Ce premier western réalisé par Clint Eastwood peut laisser perplexe et nécessite d'être revu pour être pleinement apprécié. Avec son ambiance sombre, onirique, quasi-surréaliste et très sombre, ses plans audacieux, ses emprunts, ses pastiches et ses recréations, on comprend vite qu'Eastwood est aussi ambitieux que doué. Le choix du sujet est, par ailleurs, particulier. Sur le thème classique de la vengeance, son traitement à la limite du fantastique (ce qui est vraiment le cas dans la version originale) met en avant des personnages au caractère excessif.
La lâcheté des villageois est telle qu’on laisse à l’étranger faire tout et n’importe quoi jusqu’à la plus profonde des humiliations. Cette histoire de vengeance (forcément meurtrière) et d’humiliation dans un climat crépusculaire fait toute l’originalité de ce film inclassable qui ne ressemble que de façon lointaine à un western. Et son personnage principal laconique, pervers à bien des égards et violent, qui inspire une crainte étrange à tous ceux qui l’entourent, façonne un « type » qui dépasse les anti-héros des « westerns spaghettis ».

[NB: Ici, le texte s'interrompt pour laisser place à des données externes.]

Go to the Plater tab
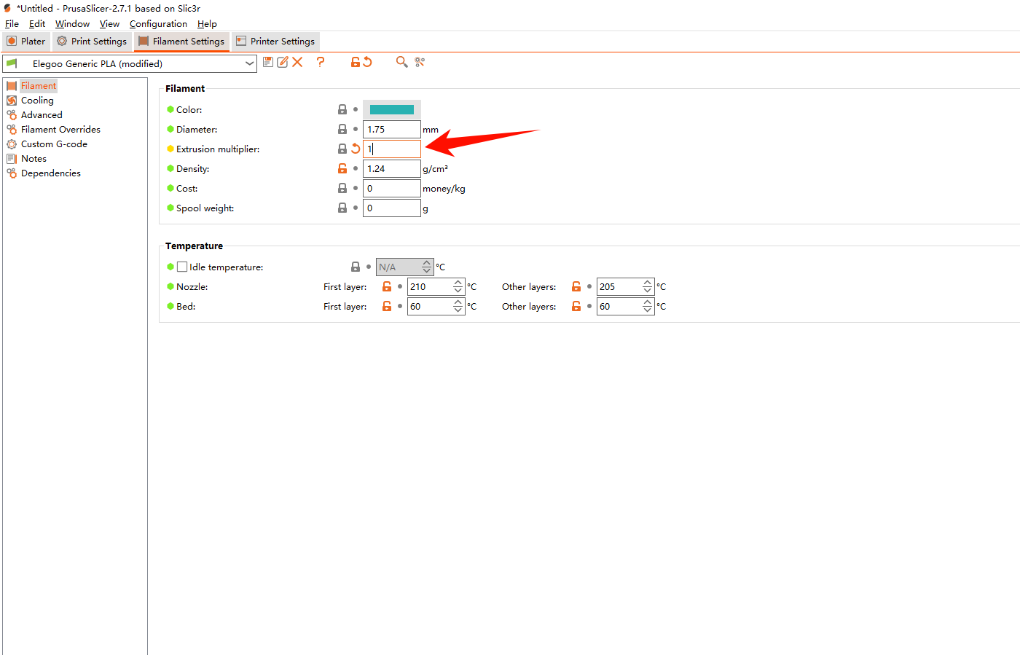 coord(26,41)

Curieusement, l’ambition artistique se heurte parfois ici au genre qu’elle entend enrichir. Car si le film ne manque pas d’atouts (réalisation, interprétation), il pèche par un scénario parfois trop démonstratif. Loin du « western d’action », très proche du western italien dont il ne cherche pas à s'affranchir, Eastwood semble ici se faire la main. Il est cependant regrettable que l’ensemble manque de tension et de rebondissements. D’où cette sensation inévitable de se trouver face à un film étrange, posé entre le film d’auteur et le film de genre. On peut aussi bien comprendre l’enthousiasme qu’il suscite auprès de certains que les réserves qu’il peut soulever. En tout cas, il ne peut laisser indifférent, marque de sa réussite.